Putative role of reprogramming factors during iPSC formation. (A) Scheme depicting the expression of exogenous (red circles) and endogenous (dark-green circles) pluripotency factors at the protein level during different stages of reprogramming. The reprogramming process is initiated predominantly by the exogenous factors, which are gradually replaced by endogenous proteins as well as their targets, such as Nanog (N) or as-yet-unidentified factors (X) (light-green circles). The endogenous loci of some reprogramming factors (such as c-Myc, Klf4, and Sox2) are expressed in some somatic cell types, and the corresponding endogenous proteins might thus become available before activation of the Oct4 locus. (B) Scheme illustrating how the reprogramming factors may exert the rapid repression of somatic genes and the gradual activation of pluripotency (ESC) genes, two processes assumed to be mediated largely by Klf4, Sox2, and Oct4. Somatic gene silencing is associated by single-factor binding to promoter regions, while ESC gene activation involves the establishment of multiprotein complexes.

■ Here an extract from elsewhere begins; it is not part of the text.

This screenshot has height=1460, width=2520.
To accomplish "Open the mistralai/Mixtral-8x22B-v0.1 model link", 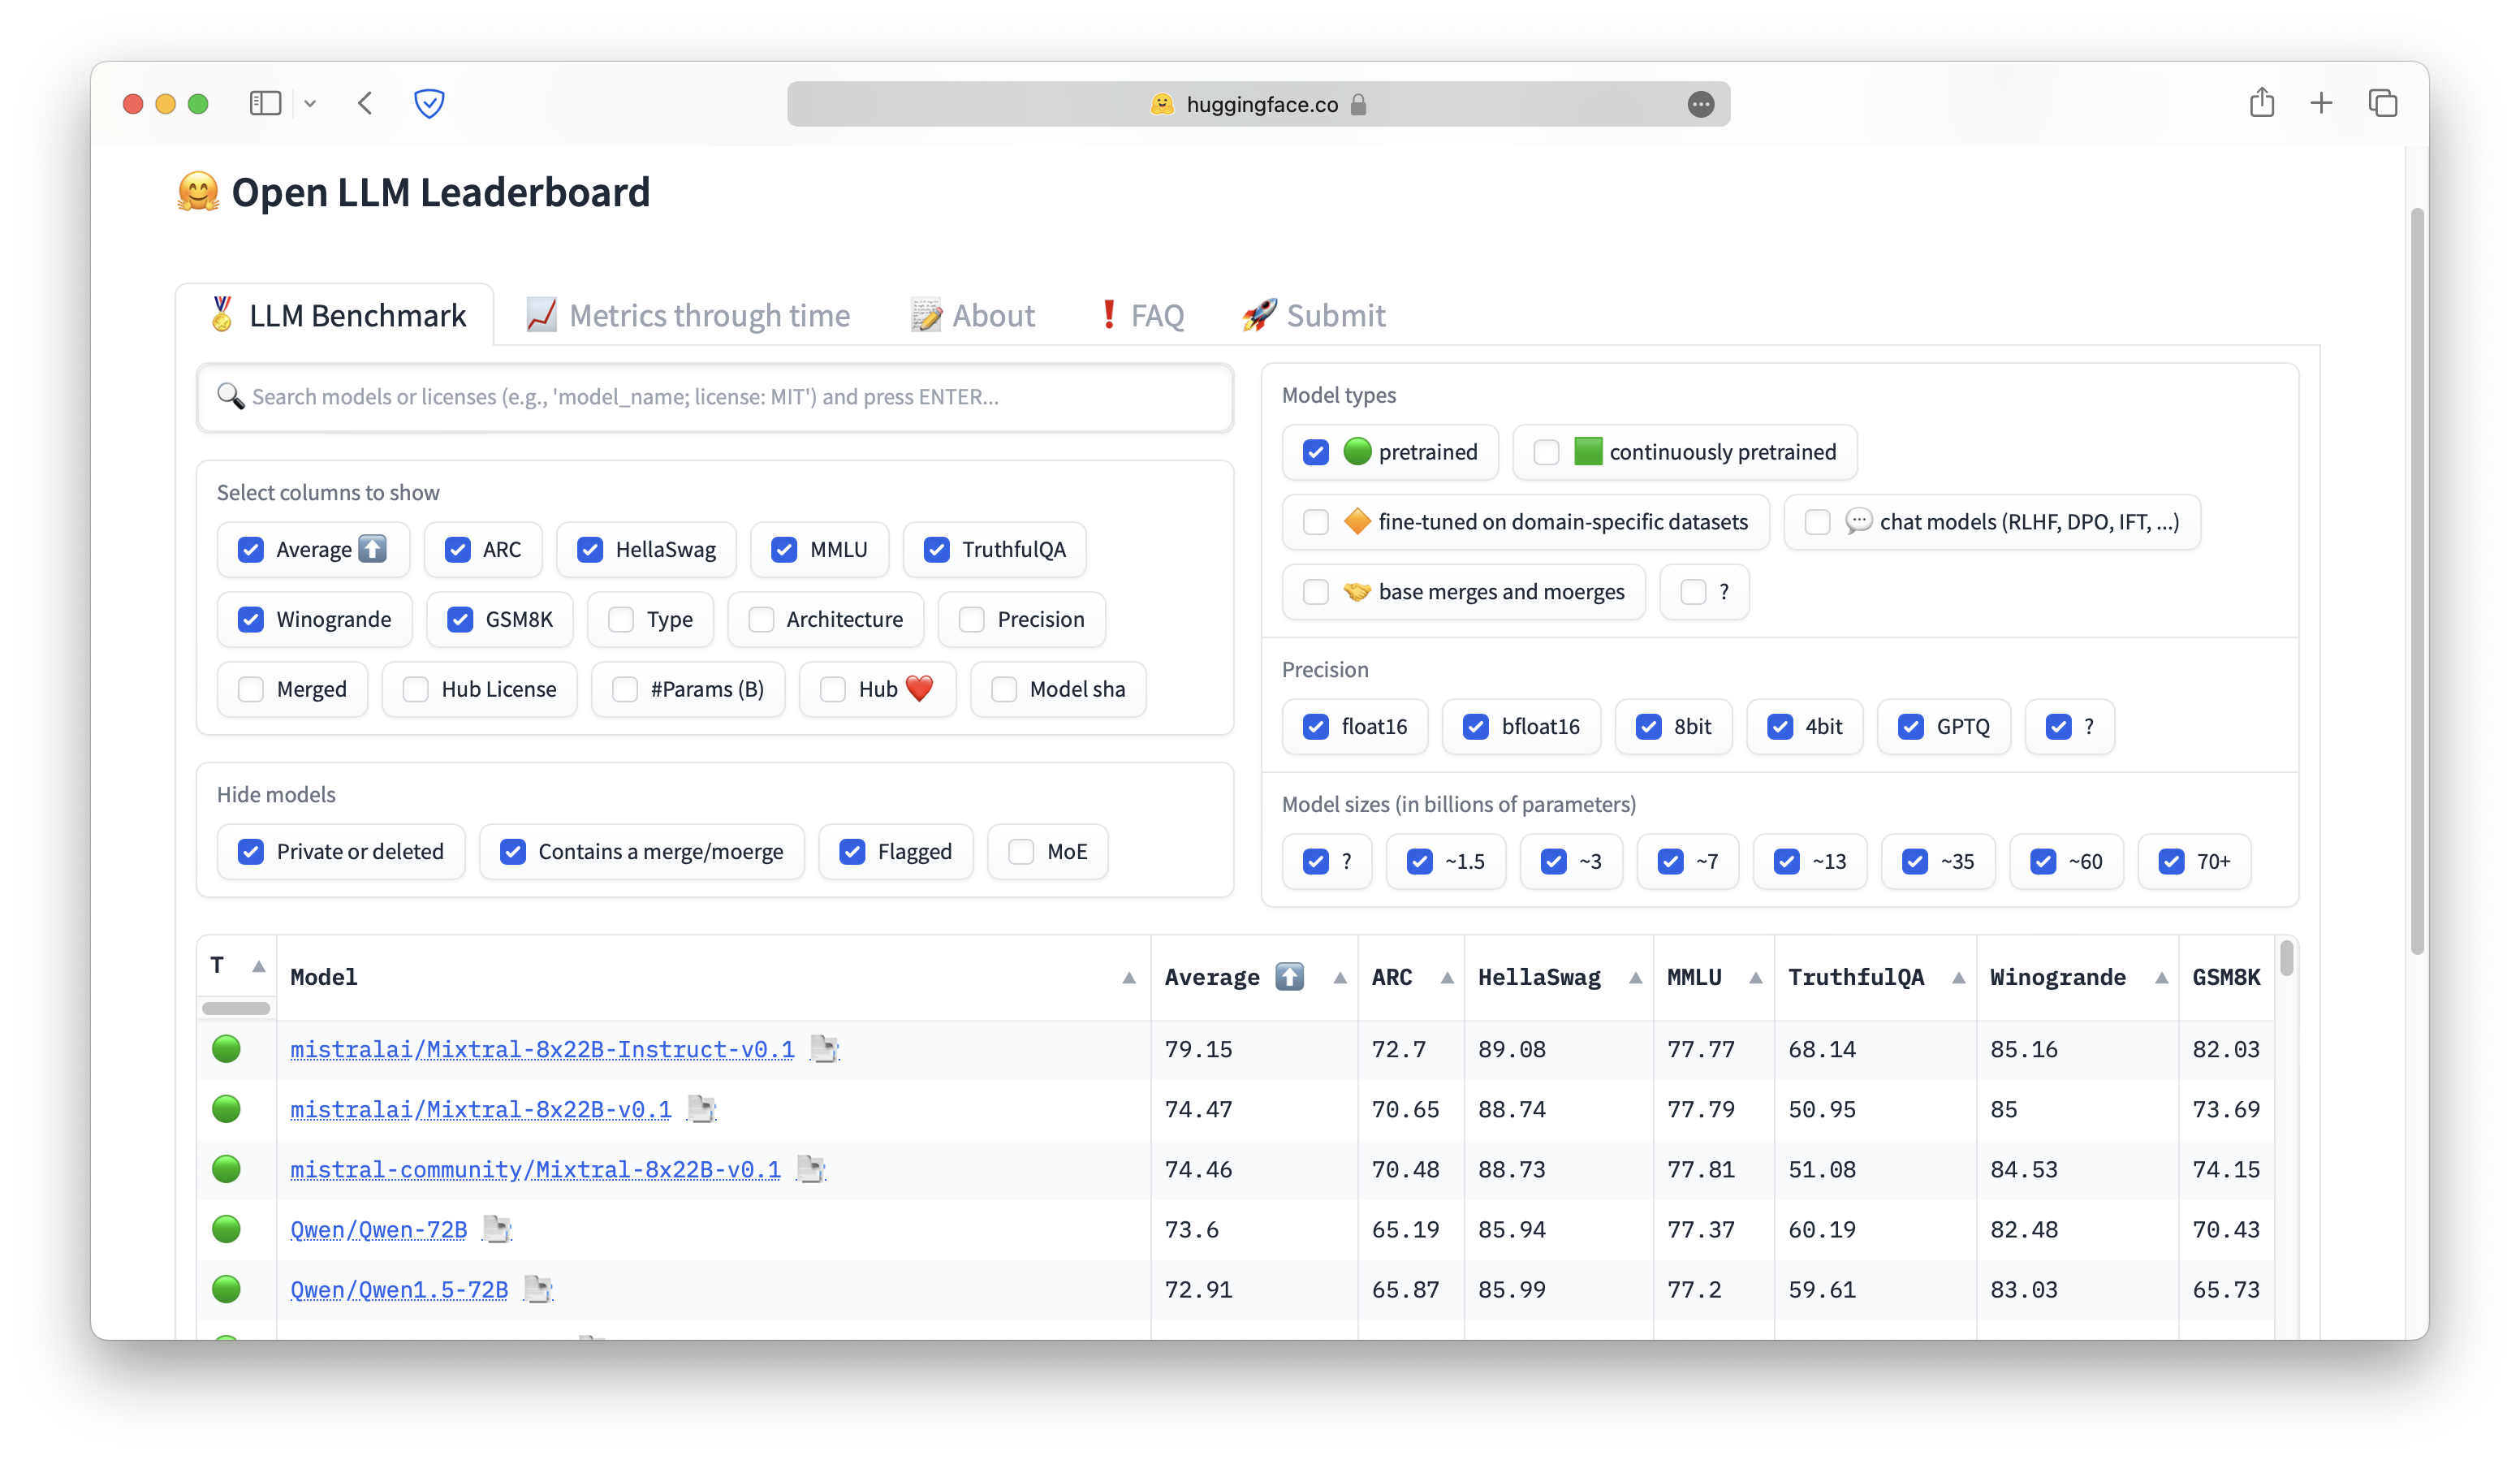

The initial loss of repressive marks (such as DNA methylation and H3K27 histone trimethylation) at ESC promoters might be a passive process driven by multiple rounds of cell division. (C) Scheme showing activation of genes promoting cell division (such as cyclins) by c-Myc and repression of the Ink4a/Arf tumor suppressor locus conferring immortality by an as-yet-undefined combination of reprogramming factors.